If you review page 3 of the latest CMS report (which includes Medicaid/CHIP enrollments through December), you can see that they've added a small but important new paragraph at the bottom:
9 The following states have included renewals in their application data: Nevada, New Mexico, Ohio, and Pennsylvania. These states have included renewals in their determination data: District of Columbia, Iowa, Maryland, Michigan, Missouri, Nevada, North Dakota, New Mexico, Pennsylvania, South Carolina, South Dakota, Texas, Utah, Virginia and Wyoming. Some of these renewals are conducted without the individual submitting a new application, using information already in the system that the individual is asked to verify.
Well, now, this certainly answers a burning question, doesn't it?
If those 14 states (+DC) do include Medicaid/CHIP renewals (aka redeterminations) in their data, then that means, by definition, that the other 36 states don't include renewals.
Yes, this is self-serving and smug. I really don't care at the moment:
Enrollment in Medicaid spiked in December, aided by Obamacare exchanges and an expansion of the government-run health coverage program for the poor in 25 states...
By the end of December, more than 6.3 million people were determined to be eligible for Medicaid or CHIP, the program covering children, through state-run agencies and state-based Obamacare exchanges, according to a Centers for Medicare & Medicaid Services report released Wednesday.
That tally does not include the 750,000 or so people who were determined eligible in Medicaid through the federally-run Obamacare exchange HealthCare.gov.
Adding the two enrollment numbers together equals more than 7 million Medicaid-eligible determinations. But some of the determinations made by HealthCare.gov may be duplicative of state-based decisions.
As it happens, if you look at the Medicaid/CHIP spreadsheet, I deliberately left out about 620,000 Medicaid enrollees from the total because I suspected they would otherwise be double-counted.
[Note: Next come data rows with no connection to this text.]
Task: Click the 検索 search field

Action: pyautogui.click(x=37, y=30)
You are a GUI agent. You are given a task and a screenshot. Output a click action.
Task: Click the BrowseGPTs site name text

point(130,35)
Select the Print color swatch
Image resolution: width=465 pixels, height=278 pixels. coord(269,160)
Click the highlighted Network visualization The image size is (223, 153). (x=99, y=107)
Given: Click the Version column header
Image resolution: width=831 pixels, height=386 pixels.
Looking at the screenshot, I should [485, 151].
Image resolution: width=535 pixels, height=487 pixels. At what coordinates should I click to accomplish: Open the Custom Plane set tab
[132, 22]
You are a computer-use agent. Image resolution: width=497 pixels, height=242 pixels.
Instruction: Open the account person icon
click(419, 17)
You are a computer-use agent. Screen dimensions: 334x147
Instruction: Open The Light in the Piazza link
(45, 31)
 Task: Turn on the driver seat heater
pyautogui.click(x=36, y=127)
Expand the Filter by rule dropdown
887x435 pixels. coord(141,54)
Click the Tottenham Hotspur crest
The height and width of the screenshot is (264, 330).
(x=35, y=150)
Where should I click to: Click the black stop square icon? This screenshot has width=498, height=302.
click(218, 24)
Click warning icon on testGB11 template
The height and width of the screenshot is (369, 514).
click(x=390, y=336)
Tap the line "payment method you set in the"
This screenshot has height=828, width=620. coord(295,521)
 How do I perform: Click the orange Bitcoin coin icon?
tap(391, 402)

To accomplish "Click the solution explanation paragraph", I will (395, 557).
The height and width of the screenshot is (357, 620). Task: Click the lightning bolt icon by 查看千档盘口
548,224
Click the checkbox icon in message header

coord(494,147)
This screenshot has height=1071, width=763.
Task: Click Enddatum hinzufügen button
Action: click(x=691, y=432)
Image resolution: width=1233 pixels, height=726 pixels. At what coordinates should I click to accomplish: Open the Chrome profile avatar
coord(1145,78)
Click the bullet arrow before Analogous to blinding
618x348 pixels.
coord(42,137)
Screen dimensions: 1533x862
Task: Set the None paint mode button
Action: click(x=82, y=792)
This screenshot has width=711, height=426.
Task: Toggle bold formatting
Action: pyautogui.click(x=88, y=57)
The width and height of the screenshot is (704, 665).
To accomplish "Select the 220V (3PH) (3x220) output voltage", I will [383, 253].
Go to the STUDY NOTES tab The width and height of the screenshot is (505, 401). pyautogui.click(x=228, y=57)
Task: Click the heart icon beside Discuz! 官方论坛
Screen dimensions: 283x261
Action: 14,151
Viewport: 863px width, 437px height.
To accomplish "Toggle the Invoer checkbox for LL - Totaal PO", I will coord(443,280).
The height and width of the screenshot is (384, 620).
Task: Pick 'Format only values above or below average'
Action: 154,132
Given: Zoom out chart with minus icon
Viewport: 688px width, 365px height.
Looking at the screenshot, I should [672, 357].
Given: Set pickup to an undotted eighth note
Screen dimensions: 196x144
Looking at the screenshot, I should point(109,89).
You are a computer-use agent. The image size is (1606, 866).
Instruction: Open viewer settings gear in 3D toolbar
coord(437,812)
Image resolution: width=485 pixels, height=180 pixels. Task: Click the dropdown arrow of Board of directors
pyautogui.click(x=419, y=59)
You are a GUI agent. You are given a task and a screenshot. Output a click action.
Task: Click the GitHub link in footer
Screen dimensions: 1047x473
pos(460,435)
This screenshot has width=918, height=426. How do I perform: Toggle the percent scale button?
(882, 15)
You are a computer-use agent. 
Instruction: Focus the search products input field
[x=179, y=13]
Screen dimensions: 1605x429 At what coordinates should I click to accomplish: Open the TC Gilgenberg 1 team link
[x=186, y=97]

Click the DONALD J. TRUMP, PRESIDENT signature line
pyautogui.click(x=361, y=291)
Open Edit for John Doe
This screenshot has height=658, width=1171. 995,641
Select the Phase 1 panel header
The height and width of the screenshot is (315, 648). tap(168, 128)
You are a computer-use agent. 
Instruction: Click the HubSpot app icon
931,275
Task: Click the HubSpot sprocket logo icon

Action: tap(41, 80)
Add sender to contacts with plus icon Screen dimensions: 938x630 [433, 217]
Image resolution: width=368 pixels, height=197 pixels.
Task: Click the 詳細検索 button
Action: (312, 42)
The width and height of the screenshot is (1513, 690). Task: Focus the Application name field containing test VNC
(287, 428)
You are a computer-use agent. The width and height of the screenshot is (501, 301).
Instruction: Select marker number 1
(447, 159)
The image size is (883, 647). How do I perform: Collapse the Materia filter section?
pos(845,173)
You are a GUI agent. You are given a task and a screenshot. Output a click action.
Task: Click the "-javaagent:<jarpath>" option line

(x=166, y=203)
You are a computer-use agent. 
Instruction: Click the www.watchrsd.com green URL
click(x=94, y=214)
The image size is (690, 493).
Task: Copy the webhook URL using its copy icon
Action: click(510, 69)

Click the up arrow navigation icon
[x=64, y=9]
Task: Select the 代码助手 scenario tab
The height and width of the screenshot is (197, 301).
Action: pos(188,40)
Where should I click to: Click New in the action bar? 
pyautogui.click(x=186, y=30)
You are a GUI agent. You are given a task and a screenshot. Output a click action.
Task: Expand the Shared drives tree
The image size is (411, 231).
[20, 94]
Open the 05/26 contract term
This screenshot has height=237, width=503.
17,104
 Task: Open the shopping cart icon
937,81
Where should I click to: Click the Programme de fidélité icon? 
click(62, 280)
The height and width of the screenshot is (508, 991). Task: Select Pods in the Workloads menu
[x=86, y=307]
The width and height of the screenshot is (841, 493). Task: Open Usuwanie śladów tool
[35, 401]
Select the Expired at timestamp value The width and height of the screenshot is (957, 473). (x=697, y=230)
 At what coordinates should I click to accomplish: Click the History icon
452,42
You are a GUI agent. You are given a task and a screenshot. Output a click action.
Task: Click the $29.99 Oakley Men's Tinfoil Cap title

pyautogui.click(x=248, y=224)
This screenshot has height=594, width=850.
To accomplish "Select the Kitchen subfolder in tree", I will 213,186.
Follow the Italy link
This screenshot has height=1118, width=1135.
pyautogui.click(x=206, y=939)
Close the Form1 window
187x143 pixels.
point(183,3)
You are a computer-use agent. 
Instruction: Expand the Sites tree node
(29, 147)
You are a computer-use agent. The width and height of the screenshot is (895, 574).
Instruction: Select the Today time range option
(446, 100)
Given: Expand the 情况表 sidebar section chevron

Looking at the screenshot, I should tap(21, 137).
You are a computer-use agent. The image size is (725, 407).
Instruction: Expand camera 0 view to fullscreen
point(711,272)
When I posted my big Medicaid/CHIP spreadsheet overhaul, I was understandably concerned that I missed something major--that there had to be some factor lost in the messy, semi-overlapping reports from HHS and CMS that would account for big swaths of the 1.7 million "extra" Medicaid enrollments that I've "found" (in reality, those 1.7 million have been gradually accruing ever since the beginning of October, I just wasn't able to pin them down into a tangible format on the spreadsheet & graph until now). As a case in point, after the overhaul, I have California sitting at 1.214 million new additions to Medicaid/CHIP programs.
Today a friend provided a link to a story out of the Fresno Bee from 4 days ago, in which the Cailifornia Dept. of Health Care Services reveals that enrollments in Medi-Cal (CA's implementation of Medicaid) have gone up from 8 million people last year up to about 9.2 million as of now...a difference of about 1.2 million.
I'm not saying that there aren't flaws in my methodology; no doubt there are, but this certainly helps set my mind more at ease.